Background: The WSSV immediate early gene ie1 is highly expressed throughout viral infection cycle and may play a central role in initiating viral replication during infection.
Results: Here, a detailed characterization of the ie1 promoter was performed using deletion and mutation analyses to elucidate the role of the individual promoter motifs.

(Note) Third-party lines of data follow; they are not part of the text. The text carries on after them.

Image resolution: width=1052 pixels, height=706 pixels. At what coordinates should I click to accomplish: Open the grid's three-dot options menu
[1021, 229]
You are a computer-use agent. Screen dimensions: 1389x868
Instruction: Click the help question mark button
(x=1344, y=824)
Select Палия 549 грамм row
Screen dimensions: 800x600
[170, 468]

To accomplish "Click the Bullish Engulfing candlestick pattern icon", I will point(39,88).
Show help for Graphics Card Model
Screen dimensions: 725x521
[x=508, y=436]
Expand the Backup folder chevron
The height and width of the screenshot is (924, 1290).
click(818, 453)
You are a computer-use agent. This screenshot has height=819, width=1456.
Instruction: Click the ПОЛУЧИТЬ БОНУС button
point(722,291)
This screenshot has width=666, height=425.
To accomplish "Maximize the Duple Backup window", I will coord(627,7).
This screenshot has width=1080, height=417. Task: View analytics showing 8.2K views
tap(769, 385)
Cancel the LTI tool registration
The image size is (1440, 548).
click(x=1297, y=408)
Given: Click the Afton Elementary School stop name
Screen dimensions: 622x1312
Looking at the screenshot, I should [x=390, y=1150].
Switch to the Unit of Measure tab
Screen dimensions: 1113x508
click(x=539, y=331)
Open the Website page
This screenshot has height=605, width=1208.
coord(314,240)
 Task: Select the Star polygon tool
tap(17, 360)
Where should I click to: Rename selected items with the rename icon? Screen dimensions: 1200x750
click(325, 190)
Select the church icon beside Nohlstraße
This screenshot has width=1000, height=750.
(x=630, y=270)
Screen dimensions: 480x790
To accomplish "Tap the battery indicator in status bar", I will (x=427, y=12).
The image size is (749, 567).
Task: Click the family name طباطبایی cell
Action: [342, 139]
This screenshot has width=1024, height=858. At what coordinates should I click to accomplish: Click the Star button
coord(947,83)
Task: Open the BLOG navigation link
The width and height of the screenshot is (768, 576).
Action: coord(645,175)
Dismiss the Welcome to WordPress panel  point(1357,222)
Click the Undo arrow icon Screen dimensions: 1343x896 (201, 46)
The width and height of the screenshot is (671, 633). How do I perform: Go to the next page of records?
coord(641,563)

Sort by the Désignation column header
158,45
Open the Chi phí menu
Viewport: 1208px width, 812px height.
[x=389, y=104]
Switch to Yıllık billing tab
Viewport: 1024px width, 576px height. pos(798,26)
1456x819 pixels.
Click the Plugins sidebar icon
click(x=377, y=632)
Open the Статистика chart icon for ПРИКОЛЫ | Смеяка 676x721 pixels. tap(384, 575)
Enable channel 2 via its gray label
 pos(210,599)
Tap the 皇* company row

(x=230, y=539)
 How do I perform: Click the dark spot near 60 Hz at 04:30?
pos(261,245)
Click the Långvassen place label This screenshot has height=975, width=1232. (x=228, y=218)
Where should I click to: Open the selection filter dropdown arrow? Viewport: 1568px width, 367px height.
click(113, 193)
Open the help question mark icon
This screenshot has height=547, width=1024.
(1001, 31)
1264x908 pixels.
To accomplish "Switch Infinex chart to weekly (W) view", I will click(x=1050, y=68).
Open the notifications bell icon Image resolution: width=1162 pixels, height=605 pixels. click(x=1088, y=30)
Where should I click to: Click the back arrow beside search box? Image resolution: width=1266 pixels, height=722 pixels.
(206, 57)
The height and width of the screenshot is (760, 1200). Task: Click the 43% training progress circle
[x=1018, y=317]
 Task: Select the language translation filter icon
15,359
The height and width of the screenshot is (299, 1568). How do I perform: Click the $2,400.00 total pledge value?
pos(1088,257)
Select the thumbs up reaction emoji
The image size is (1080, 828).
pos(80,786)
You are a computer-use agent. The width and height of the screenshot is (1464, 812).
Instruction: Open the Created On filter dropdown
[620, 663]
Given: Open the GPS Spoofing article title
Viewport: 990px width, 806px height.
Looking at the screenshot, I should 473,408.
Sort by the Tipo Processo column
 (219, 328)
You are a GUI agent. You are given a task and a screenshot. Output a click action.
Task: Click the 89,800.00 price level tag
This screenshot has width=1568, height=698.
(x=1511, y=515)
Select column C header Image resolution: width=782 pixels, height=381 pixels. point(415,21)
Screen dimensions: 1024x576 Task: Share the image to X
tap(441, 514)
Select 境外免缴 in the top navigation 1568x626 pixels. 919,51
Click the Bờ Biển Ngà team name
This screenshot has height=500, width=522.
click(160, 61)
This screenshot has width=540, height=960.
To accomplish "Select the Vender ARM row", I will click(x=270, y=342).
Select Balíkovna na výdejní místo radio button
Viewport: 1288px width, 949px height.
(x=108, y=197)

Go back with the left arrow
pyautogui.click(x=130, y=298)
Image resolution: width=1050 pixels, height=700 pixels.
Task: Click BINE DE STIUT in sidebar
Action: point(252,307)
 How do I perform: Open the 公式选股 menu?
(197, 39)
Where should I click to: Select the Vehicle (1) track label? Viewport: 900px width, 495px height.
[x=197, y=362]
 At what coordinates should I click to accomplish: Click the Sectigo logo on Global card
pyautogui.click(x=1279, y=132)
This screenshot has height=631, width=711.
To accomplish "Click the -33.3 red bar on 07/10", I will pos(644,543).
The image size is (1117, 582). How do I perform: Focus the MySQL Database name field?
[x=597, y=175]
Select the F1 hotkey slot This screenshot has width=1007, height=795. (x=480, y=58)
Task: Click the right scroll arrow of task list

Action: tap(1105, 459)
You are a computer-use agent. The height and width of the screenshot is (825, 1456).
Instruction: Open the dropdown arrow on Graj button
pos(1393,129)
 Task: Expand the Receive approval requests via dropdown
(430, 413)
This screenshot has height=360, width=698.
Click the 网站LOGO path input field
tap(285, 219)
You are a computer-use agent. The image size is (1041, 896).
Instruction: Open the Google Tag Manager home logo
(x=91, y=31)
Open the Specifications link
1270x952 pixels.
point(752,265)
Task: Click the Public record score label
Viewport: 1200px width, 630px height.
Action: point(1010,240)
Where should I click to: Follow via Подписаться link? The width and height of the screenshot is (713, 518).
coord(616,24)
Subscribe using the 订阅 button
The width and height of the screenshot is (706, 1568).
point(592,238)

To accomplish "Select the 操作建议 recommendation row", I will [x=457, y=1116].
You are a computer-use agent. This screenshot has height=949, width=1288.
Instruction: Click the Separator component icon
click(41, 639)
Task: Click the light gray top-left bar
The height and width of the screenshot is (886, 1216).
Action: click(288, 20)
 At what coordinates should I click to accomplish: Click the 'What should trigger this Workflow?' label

Three results were obtained: 1) the ie1 promoter is a classical eukaryotic promoter that contains the initiator element (Inr) and TATA box responsible for the basal promoter activity; 2) mutation or truncation of a predicted Sp1 site decreased the level of promoter activity by about 3-fold, indicating that the Sp1 site is an important cis-element of the promoter; and 3) truncation of a 12-bp sequence that resides at -78/-67 of the ie1 promoter decreased the level of promoter activity by about 14-fold, indicating that the 12-bp motif is a critical upstream element of the ie1 promoter for binding of a strong transcription factor to drive the ie1 gene expression in the cells. Further, the 12-bp DNA binding protein was purified from the nuclear proteins of Sf9 cells using DNA affinity chromatography, and was identified as a homologue of the prohibitin2 protein (named as Sf-PHB2) using mass spectrometry. Furthermore, the DNA binding activity of Sf-PHB2 was verified using a super shift analysis.
Conclusion: These results support that the Sf-PHB2 is a novel transcription factor that drives WSSV ie1 gene expression by binding to the 12-bp DNA element.